# schultz aqua soil??? WHERE?



## travdawg (Mar 3, 2005)

Went to home depot today with hopes of getting the soil & pea gravel for my setup. I ended up going to Lowes, & Walmart as well, but no one carried the Schultz Aquatic Soil, or any Schultz products that I could find. Anyone have an inside to whre I could find some of that at retail?
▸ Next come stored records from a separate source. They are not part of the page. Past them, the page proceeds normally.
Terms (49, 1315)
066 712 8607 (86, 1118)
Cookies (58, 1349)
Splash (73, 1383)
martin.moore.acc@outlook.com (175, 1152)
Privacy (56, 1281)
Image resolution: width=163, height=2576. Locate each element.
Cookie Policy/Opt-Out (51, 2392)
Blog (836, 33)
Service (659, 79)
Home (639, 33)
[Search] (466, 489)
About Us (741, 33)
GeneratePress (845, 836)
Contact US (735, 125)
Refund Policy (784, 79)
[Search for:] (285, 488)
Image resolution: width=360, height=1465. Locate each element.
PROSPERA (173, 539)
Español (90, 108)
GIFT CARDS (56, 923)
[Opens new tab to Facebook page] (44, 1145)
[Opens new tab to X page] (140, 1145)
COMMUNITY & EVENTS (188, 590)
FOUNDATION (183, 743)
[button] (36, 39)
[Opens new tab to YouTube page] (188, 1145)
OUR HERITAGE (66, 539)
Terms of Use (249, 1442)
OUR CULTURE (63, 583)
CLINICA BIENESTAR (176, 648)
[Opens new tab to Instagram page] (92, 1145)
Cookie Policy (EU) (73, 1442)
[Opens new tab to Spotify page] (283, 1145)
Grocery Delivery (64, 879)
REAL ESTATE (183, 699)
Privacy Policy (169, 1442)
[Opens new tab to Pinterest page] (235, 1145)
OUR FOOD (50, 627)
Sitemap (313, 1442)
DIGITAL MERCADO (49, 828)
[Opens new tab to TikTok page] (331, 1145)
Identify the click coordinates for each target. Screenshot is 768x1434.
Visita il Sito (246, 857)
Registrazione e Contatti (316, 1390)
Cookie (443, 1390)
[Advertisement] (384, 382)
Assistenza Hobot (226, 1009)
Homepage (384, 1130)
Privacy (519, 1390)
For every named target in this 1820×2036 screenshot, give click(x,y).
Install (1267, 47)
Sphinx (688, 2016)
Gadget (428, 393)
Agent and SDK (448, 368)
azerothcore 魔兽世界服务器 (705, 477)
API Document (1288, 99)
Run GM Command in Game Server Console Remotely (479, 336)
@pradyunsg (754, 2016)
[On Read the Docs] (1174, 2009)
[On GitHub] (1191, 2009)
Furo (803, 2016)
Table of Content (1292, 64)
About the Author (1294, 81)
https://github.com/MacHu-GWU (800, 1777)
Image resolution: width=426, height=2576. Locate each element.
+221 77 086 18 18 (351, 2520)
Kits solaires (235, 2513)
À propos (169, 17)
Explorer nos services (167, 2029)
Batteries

I was also sad to find only the ugly grey pea gravel.... Guess I will loook to pet shops to see if I can fidn some large bags of "natural" gravel. bah, so much for on the cheap!

Trav


----------



## butacska (Mar 1, 2008)

If I were you I would give them (HD/Lowes) a call, ask for the garden department and have them look for the bags of SAPS. I bought it at HD, they have it inside, where they have things for the orchids (soil/ferts etc) and the more expensive soils. Usually right next to the indoor plants. 
For the gravel, I would go to LFS, they may have better (nicer) selection.


----------



## goalcreas (Nov 20, 2006)

You can try a local nursery also, they should have it out by now, it is POND time.
I have never not found it at Home Depot, but what can I say if you already tried it.


----------



## goalcreas (Nov 20, 2006)

OH yeah, how much are you getting. If just the one bag, that is fine, but if you are getting a bunch, the SMS will end up cheaper in the end.


----------



## isu712 (Feb 8, 2008)

Just so you know, Schultz Aqua Soil isn't actually soil. It's more like a really small gravel and won't give you the same effect as using top soil. If you already knew this I'm sorry for being redundant, but I figured it should be said.


----------



## jlui83 (Apr 22, 2006)

Home depot where all the other soils are. Thats where I found mine.
1 bag-$6-%7


----------



## travdawg (Mar 3, 2005)

So do ppl use it on top of their topsoil instead of gravel, or what?


----------



## yum (Feb 11, 2008)

i used mine to cap the soil. it's really light and won't hold plants down easily. some ppl reported that it floated on them, but i have not experienced this. the plus side to being light is that the MTS can easily burrow through and aerate. i think that it also might not suffer from creating anaerobic conditions as much as something heavier. it's also light enough for my cherry shrimp to pick up and roll in their claws; i take this as a good thing.

i'd say my only real annoyance is when i'm trying to plant anything. i've resorted to rubber banding stems to rocks, and using weights until the roots have taken.

also be wary when you rinse it. pour the schultz into water or you will get a large cloud of dust that will clot your nose for days. i had to flush my nasal cavity with a neti pot after i was done and fine clay particles were coming out. gross.

it's a nice neutral brownish clay color when wet.

one $6 bag filled my 20 gallon long. hope this helps.


----------



## rangersnoopy24201 (Feb 7, 2008)

i had red beard algae problems with the schulz


----------



## mistergreen (Mar 3, 2007)

rangersnoopy24201 said:


> i had red beard algae problems with the schulz


huh? schultz have nothing to do with your algae.

HD has a deal with schultz so call to all the HD around you.. One will bound to have some.. They're next to the plant fertilizers.

I use it to mix with my topsoil and cap the mixture... And then a thin layer of big gravel, rocks to weigh everything down.


----------